◆ SET EXERCISE
Lay out all the records below as a numbered list, one line per item, and skip any blank lines.

◆ Element lookup records
:::
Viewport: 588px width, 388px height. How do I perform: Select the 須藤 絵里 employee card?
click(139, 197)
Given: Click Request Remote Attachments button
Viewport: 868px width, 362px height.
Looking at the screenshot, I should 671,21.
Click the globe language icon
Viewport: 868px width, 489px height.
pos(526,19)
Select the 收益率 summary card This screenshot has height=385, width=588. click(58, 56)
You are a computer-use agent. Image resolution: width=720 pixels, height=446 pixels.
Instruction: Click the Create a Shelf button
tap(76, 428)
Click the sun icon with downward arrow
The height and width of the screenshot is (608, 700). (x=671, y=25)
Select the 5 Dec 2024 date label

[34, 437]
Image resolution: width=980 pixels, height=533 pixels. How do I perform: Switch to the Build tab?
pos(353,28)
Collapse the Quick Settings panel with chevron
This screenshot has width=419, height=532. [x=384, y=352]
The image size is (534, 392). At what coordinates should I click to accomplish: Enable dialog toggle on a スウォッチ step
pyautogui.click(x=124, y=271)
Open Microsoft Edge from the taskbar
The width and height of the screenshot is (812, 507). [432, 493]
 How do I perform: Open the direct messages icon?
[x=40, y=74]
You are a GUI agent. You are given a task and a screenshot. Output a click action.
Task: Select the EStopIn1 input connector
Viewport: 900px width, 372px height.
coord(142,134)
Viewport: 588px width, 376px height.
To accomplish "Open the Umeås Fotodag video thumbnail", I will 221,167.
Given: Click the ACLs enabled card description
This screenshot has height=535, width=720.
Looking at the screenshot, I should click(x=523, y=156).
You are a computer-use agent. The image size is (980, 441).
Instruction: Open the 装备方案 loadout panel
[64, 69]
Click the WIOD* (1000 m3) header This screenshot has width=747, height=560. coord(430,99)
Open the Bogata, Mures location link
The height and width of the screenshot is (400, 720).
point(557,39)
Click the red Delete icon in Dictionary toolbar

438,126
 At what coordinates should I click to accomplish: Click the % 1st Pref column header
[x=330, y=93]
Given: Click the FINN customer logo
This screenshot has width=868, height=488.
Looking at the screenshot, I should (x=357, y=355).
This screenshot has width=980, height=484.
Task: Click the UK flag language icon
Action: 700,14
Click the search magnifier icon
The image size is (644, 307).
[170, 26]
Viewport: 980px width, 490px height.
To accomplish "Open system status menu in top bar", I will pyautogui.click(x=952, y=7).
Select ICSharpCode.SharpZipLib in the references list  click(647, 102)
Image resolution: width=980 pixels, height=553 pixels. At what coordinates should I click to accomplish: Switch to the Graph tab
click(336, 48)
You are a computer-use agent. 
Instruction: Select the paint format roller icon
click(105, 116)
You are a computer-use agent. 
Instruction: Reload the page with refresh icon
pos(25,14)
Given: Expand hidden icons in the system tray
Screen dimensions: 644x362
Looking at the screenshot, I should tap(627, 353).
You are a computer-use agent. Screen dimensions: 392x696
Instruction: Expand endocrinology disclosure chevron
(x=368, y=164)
:::
◆ EXERCISE RESULT
1. Viewport: 588px width, 388px height. How do I perform: Select the 須藤 絵里 employee card?
2. click(139, 197)
3. Given: Click Request Remote Attachments button
4. Viewport: 868px width, 362px height.
5. Looking at the screenshot, I should 671,21.
6. Click the globe language icon
7. Viewport: 868px width, 489px height.
8. pos(526,19)
9. Select the 收益率 summary card This screenshot has height=385, width=588. click(58, 56)
10. You are a computer-use agent. Image resolution: width=720 pixels, height=446 pixels.
11. Instruction: Click the Create a Shelf button
12. tap(76, 428)
13. Click the sun icon with downward arrow
14. The height and width of the screenshot is (608, 700). (x=671, y=25)
15. Select the 5 Dec 2024 date label
16. [34, 437]
17. Image resolution: width=980 pixels, height=533 pixels. How do I perform: Switch to the Build tab?
18. pos(353,28)
19. Collapse the Quick Settings panel with chevron
20. This screenshot has width=419, height=532. [x=384, y=352]
21. The image size is (534, 392). At what coordinates should I click to accomplish: Enable dialog toggle on a スウォッチ step
22. pyautogui.click(x=124, y=271)
23. Open Microsoft Edge from the taskbar
24. The width and height of the screenshot is (812, 507). [432, 493]
25.  How do I perform: Open the direct messages icon?
26. [x=40, y=74]
27. You are a GUI agent. You are given a task and a screenshot. Output a click action.
28. Task: Select the EStopIn1 input connector
29. Viewport: 900px width, 372px height.
30. coord(142,134)
31. Viewport: 588px width, 376px height.
32. To accomplish "Open the Umeås Fotodag video thumbnail", I will 221,167.
33. Given: Click the ACLs enabled card description
34. This screenshot has height=535, width=720.
35. Looking at the screenshot, I should click(x=523, y=156).
36. You are a computer-use agent. The image size is (980, 441).
37. Instruction: Open the 装备方案 loadout panel
38. [64, 69]
39. Click the WIOD* (1000 m3) header This screenshot has width=747, height=560. coord(430,99)
40. Open the Bogata, Mures location link
41. The height and width of the screenshot is (400, 720).
42. point(557,39)
43. Click the red Delete icon in Dictionary toolbar
44. 438,126
45.  At what coordinates should I click to accomplish: Click the % 1st Pref column header
46. [x=330, y=93]
47. Given: Click the FINN customer logo
48. This screenshot has width=868, height=488.
49. Looking at the screenshot, I should (x=357, y=355).
50. This screenshot has width=980, height=484.
51. Task: Click the UK flag language icon
52. Action: 700,14
53. Click the search magnifier icon
54. The image size is (644, 307).
55. [170, 26]
56. Viewport: 980px width, 490px height.
57. To accomplish "Open system status menu in top bar", I will pyautogui.click(x=952, y=7).
58. Select ICSharpCode.SharpZipLib in the references list  click(647, 102)
59. Image resolution: width=980 pixels, height=553 pixels. At what coordinates should I click to accomplish: Switch to the Graph tab
60. click(336, 48)
61. You are a computer-use agent. 
62. Instruction: Select the paint format roller icon
63. click(105, 116)
64. You are a computer-use agent. 
65. Instruction: Reload the page with refresh icon
66. pos(25,14)
67. Given: Expand hidden icons in the system tray
68. Screen dimensions: 644x362
69. Looking at the screenshot, I should tap(627, 353).
70. You are a computer-use agent. Screen dimensions: 392x696
71. Instruction: Expand endocrinology disclosure chevron
72. (x=368, y=164)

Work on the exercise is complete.